Brief — Reproduce the entries below verbatim, line for line, with no alterations.

Data extract —
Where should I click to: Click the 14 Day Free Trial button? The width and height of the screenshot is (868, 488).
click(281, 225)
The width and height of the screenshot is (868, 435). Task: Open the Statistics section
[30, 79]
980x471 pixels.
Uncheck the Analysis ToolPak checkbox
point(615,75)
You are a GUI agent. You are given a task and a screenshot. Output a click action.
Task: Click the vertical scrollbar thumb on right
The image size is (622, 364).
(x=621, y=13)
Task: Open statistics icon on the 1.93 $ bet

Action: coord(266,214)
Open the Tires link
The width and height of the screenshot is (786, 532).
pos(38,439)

Response —
Where should I click to: Click the 14 Day Free Trial button? The width and height of the screenshot is (868, 488).
click(281, 225)
The width and height of the screenshot is (868, 435). Task: Open the Statistics section
[30, 79]
980x471 pixels.
Uncheck the Analysis ToolPak checkbox
point(615,75)
You are a GUI agent. You are given a task and a screenshot. Output a click action.
Task: Click the vertical scrollbar thumb on right
The image size is (622, 364).
(x=621, y=13)
Task: Open statistics icon on the 1.93 $ bet

Action: coord(266,214)
Open the Tires link
The width and height of the screenshot is (786, 532).
pos(38,439)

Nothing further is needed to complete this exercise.